L’art. 1 let. a de la loi genevoise sur les prestations fédérales complémentaires à l’assurance-vieillesse et survivants et à l’assurance-invalidité du 14 octobre 1965 (LPFC - J 4 20) précise, s’agissant des prestations complémentaires fédérales, qu’y ont droit les personnes qui ont leur domicile sur le territoire de la République et canton de Genève, et qui répondent aux conditions de la législation fédérale et de la législation cantonale relatives aux prestations fédérales complémentaires à l’assurance-vieillesse et survivants et à l’assurance-invalidité.

b. Sur le plan cantonal, l’art. 2 al. 1 let. a et b LPCC prévoit que les personnes qui ont leur domicile et leur résidence habituelle sur le territoire de la République et canton de Genève ont droit aux prestations complémentaires cantonales à la condition, notamment, d’être au bénéfice de certaines prestations d'assurances sociales, dont une rente de l'assurance-vieillesse et survivants ou d’invalidité. Selon l’art. 2 al. 2 LPC, le requérant suisse, le requérant ressortissant de l'un des Etats membres de l'AELE ou de l'UE auquel l’ALCP s'applique, doit avoir été domicilié en Suisse ou sur le territoire d'un Etat membre de l'AELE ou de l'UE auquel l'ALCP s'applique et y avoir résidé effectivement cinq ans durant les sept années précédant la demande prévue à l'article 10. L’art. 2 al. 3 LPCC stipule que le requérant étranger, le réfugié ou l’apatride doit avoir été domicilié dans le canton de Genève et y avoir résidé effectivement, sans interruption, durant les dix années précédant la demande desdites prestations.

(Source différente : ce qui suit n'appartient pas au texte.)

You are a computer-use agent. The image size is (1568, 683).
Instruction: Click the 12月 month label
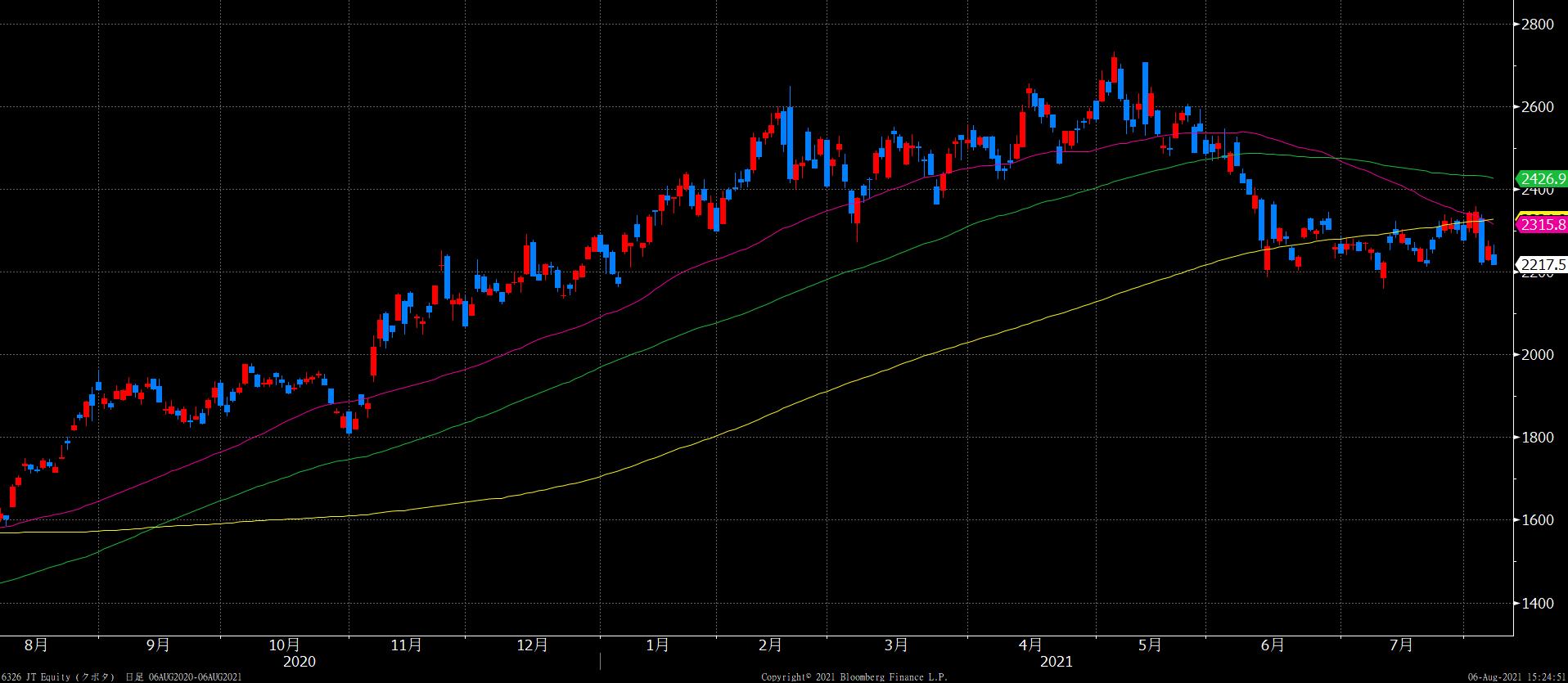click(533, 645)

L’art. 13 LPGA s’applique également en matière de prestations complémentaires cantonales, en raison du silence de la LPCC sur le sujet (art. 1A al. 1 LPCC), ainsi que de motifs de sécurité juridique et d’harmonisation des pratiques administratives (ATAS/208/2017 du 14 mars 2017 consid. 9 et ATAS/1235/2013 du
12 décembre 2013 consid. 5).

6.        a. Selon la jurisprudence fédérale rendue sous l’empire de l’art. 5 aLPC, ne peut compter comme temps de résidence en Suisse que le temps durant lequel les étrangers requérant des prestations complémentaires sont au bénéfice d’un permis de séjour valable.

Le Tribunal fédéral a ainsi jugé que la condition de la résidence habituelle en Suisse d’un étranger posée par l’art. 5 al. 1 aLPC ne peut être réalisée qu’en considération d’un séjour licite, en vertu du principe de la légalité, selon lequel les conditions d’assurance doivent être remplies d’une façon conforme à l’ordre juridique. Il ne faut pas privilégier l’étranger séjournant illégalement en Suisse par rapport à ceux qui se soumettent à l’obligation de quitter le territoire helvétique après la caducité de leur permis de séjour. Il n’y a par ailleurs pas matière à faire un lien entre une période de cotisation et le droit aux prestations complémentaires (arrêt du Tribunal fédéral 9C_423/2013 du 26 août 2014 consid. 4.2 et 4.3). Seules les périodes durant lesquelles le requérant réside de manière régulière en Suisse doivent être prises en considération. Il n’est pas admissible de retenir le séjour effectif lorsque celui-ci n’est pas conforme aux autorisations de séjour délivrées par l’autorité compétente, sous peine d’avantager celui qui passe outre à l’obligation de quitter la Suisse, au détriment de celui qui se soumet à cette exigence (arrêt du Tribunal fédéral des assurances P 42/90 du 8 janvier 1992, cité in ATF 118 V 79 consid. 4b).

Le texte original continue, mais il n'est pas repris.